*** Opening Record set ***
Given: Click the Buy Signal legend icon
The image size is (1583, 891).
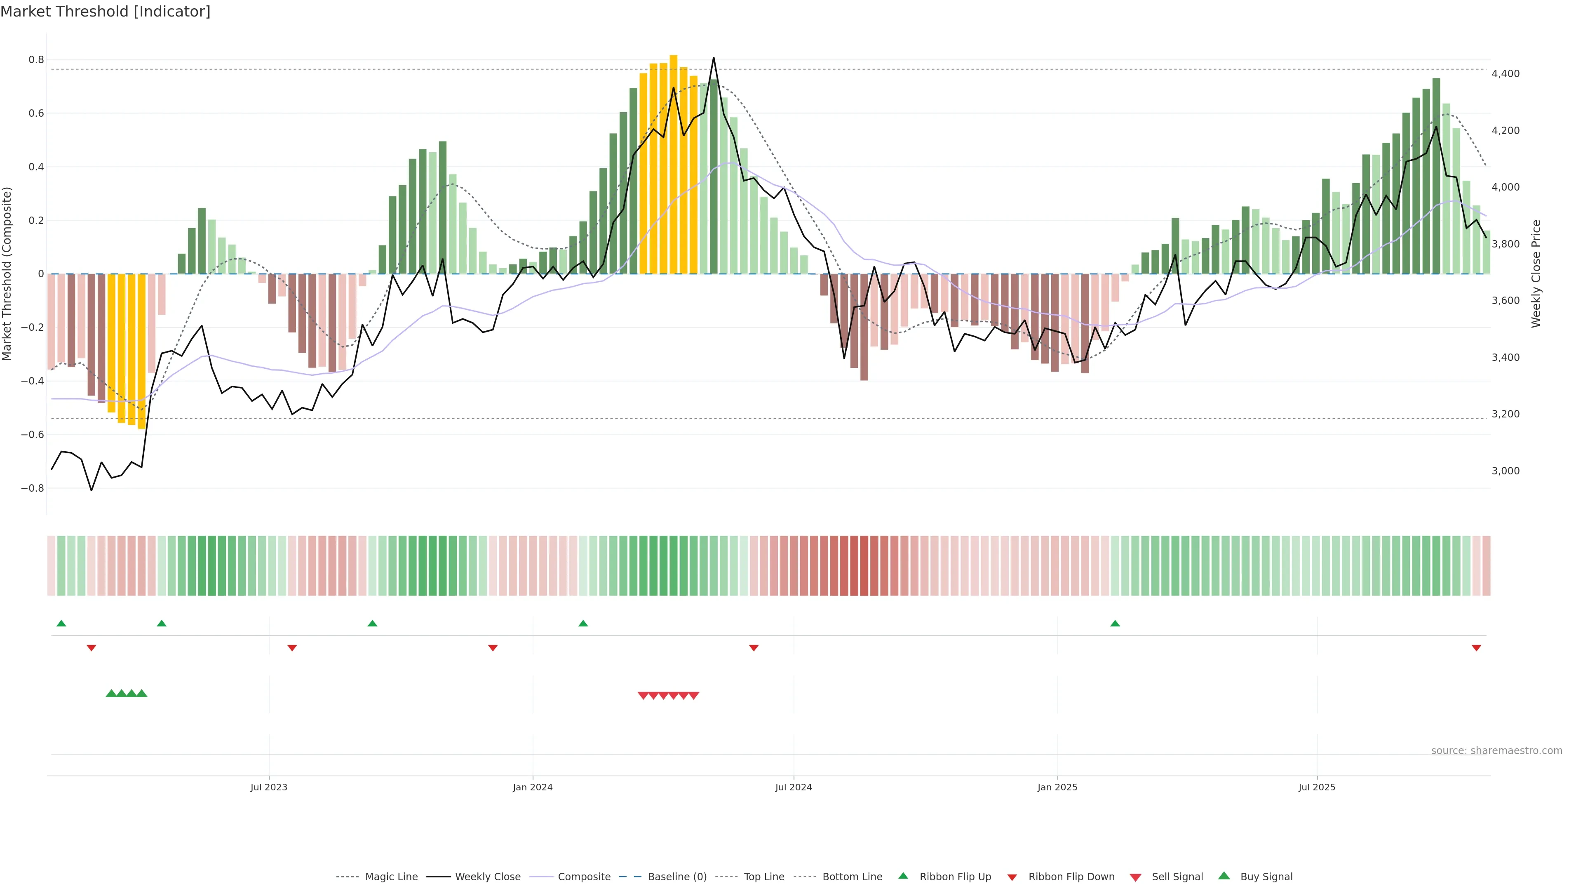Looking at the screenshot, I should pos(1224,876).
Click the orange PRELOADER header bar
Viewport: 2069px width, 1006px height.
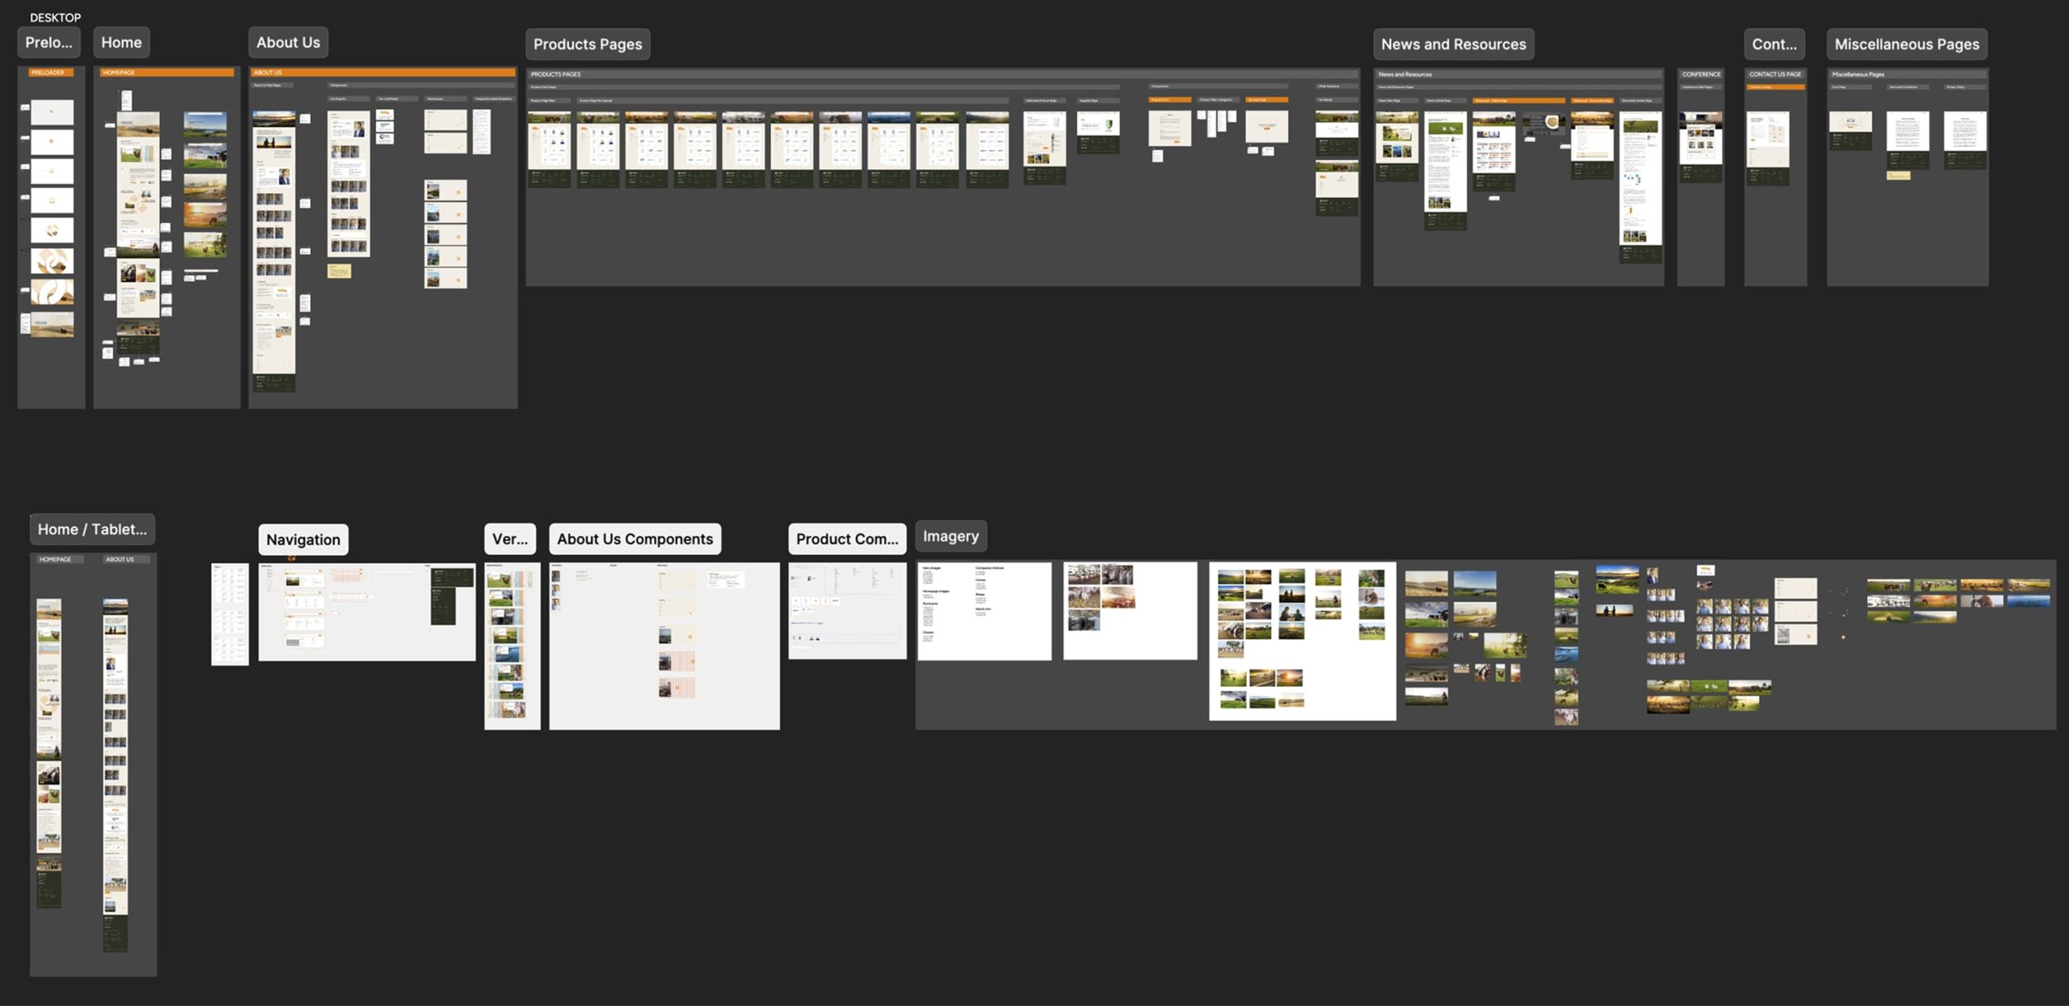click(x=52, y=73)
*** Closing Record set ***
## Exercise objective
Each record should be given again exactly, with no picture carried over.

## Solution for this problem
Given: Click the Buy Signal legend icon
The image size is (1583, 891).
Looking at the screenshot, I should pos(1224,876).
Click the orange PRELOADER header bar
Viewport: 2069px width, 1006px height.
click(x=52, y=73)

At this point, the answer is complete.